● GOAL OF THE EXERCISE
Please copy out every row below with "column heading" substituted for "column header" and nothing else changed, leaving out the pictures.
* BEGIN DATA *
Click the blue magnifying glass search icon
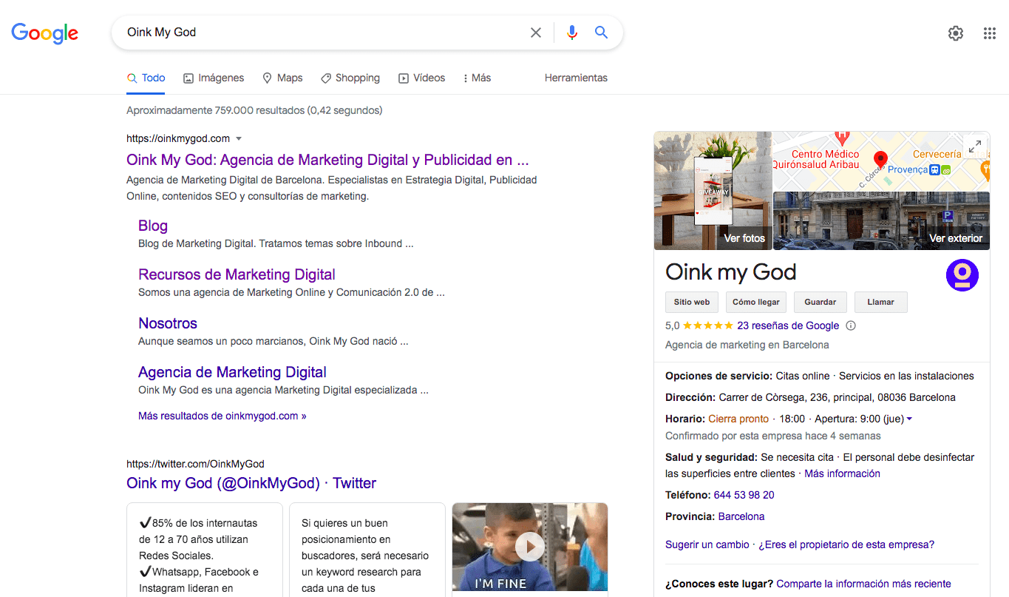The width and height of the screenshot is (1009, 597). (602, 33)
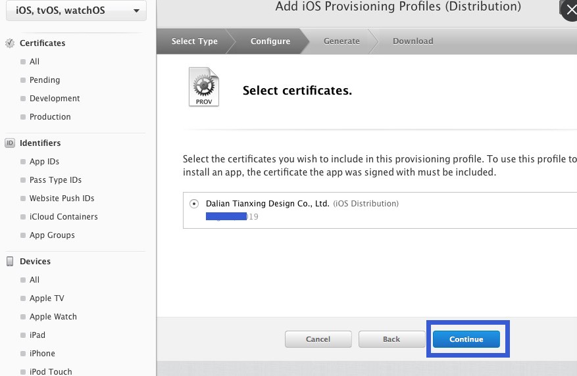The image size is (577, 376).
Task: Open App Groups under Identifiers
Action: point(52,235)
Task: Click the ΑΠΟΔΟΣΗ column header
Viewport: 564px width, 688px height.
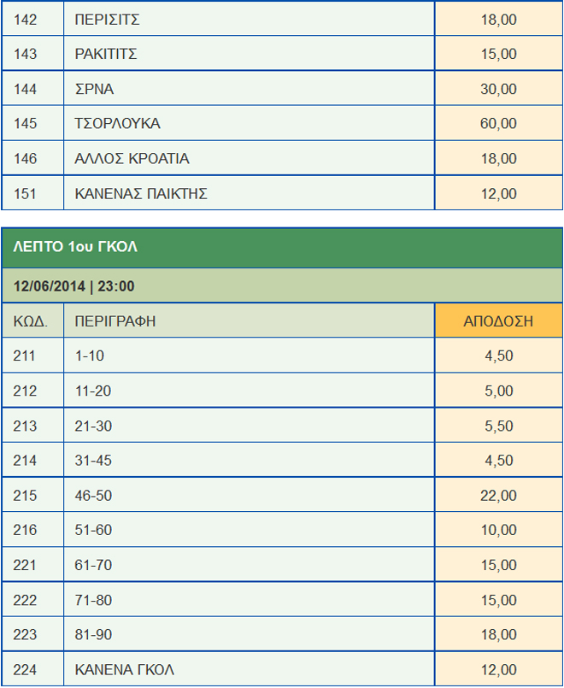Action: click(x=498, y=321)
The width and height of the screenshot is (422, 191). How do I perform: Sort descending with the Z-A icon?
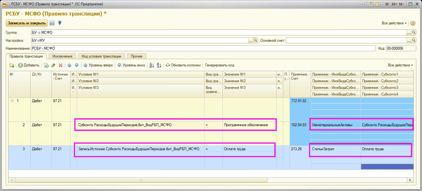[x=159, y=65]
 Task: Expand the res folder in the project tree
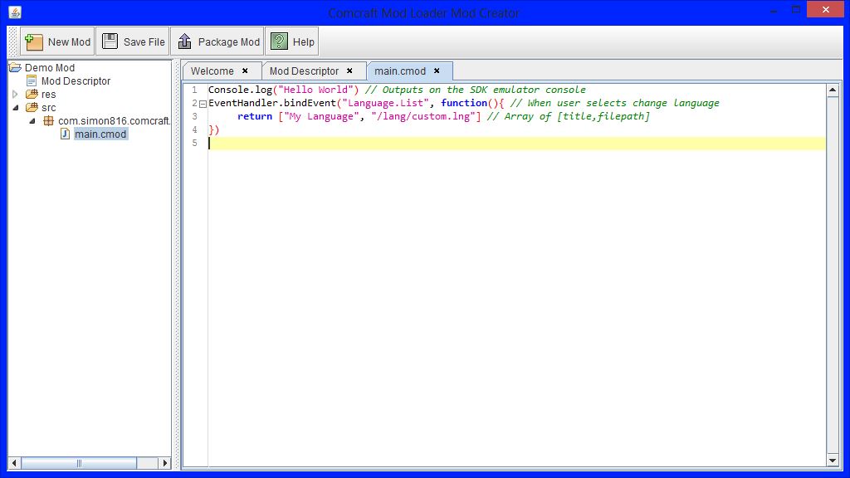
* END DATA *
● THE REPLY
Click the blue magnifying glass search icon
The width and height of the screenshot is (1009, 597). (602, 33)
The image size is (577, 376).
Task: Open App Groups under Identifiers
Action: point(52,235)
Task: Click the ΑΠΟΔΟΣΗ column heading
Viewport: 564px width, 688px height.
Action: click(x=498, y=321)
The width and height of the screenshot is (422, 191). How do I perform: Sort descending with the Z-A icon?
[x=159, y=65]
 Task: Expand the res folder in the project tree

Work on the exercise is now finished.